Purpose

This will let us use our phone as a second-factor for logging in to an SSH session. This helps harden our SSH security, and encourages users to use 2FA in general. Because it asks for a password that changes every 60 seconds along with your known password, it makes the server MUCH harder to brute-force, especially if it is an Internet-facing server.

Posted on Github as well - comments welcome!

Prerequisites

  • Debian / Ubuntu based Linux
  • OpenSSH setup and working
  • Existing access to the server’s console
  • Root priveledges to setup initially; user access later

Bonus - Brute Force Prevention

One neat aspect of this feature is you get better Brute Force prevention! Your server will not even attempt to check your password until after you’ve entered your password and 2FA code. Whether the password is correct or not, the attacker will not know!

Directions

  1. Update your apt repos, and install the required packages:

    sudo apt update
    sudo apt install ssh libpam-google-authenticator
    
  2. Ensure you have a spare SSH session open, as the following steps could lock you out remotely. You have been warned.

  3. Edit your /etc/pam.d/sshd file, and add the following stanza to the very end:

    # Google Authenticator
    auth required pam_unix.so try_first_pass
    auth required pam_google_authenticator.so secret=${HOME}/.google_authenticator
    

    At this point, users cannot log in anymore.

  4. If you only want this on certain accounts, create a stanza in /etc/ssh/sshd_config to Match User:

    Match User usernameGoesHere
    AuthenticationMethods publickey keyboard-interactive:pam
    

    In the above, usernameGoesHere can either log in with a Public Key, or with their password and 2-factor code (which is next to be setup). If you want it to match everyone, remove the Match User... line.

  5. Ensure that the following lines are in your /etc/ssh/sshd_config file:

    ChallengeResponseAuthentication yes
    UsePAM yes
    
  6. As the user, run google-authenticator, and follow the directions. Choose Y for asking if you want tokens to be time-based. It will output a QR code that you can scan with your device. It will also save a file to the home directory named .google_authenticator.

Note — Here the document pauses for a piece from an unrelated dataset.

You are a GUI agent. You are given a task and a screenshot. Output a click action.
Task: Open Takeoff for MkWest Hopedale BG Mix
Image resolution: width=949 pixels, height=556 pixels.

    Save this file somewhere securely. If you drop this file into another user’s home directory, they will use the same OTP as you. This is great for backing up and restoring as well, or using the same OTP on multiple servers under your control.

    Ensure the file has only Read permissions for the owner (sudo chmod 0600 ${HOME}/.google_authenticator), otherwise it will fail to read it for security purposes. The standard user should not modify this file manually. If they want a new set of codes, the user will need to re-run the google-authenticator command to generate a new QR code, recovery codes, etc.

  7. Once this is done, the moment of truth… Restart the SSH service, and attempt to log in with your second console!

    sudo systemctl restart ssh.service
    

Ideally, it should ask you to log in with your password, then ask for a verification code (whether the password was right or wrong). If you are successful, it should log you in. If not, use your still-open SSH session to fix it.

Recovery Codes

Running the google-authenticator command successfully will also output your Emergency scratch codes, which are useful if you lose access to your mobile device. You can only use these codes once. You’ll notice they are 8 digits long, instead of the standard 6. Keep this safe and not on your phone. There is no sense having your backup on your primary use device.

If you ever need to view the recovery codes (i.e. your piece of paper was ripped to shreds and thrown in a fire), you can cat ${HOME}/.google_authenticator to view them. You’ll also see the Secret Key as the first line of the file. Using this Secret Key, you can add another authenticator to use the same code by manually typing this in (for example, sharing an account with a friend for some weird, unknown reason).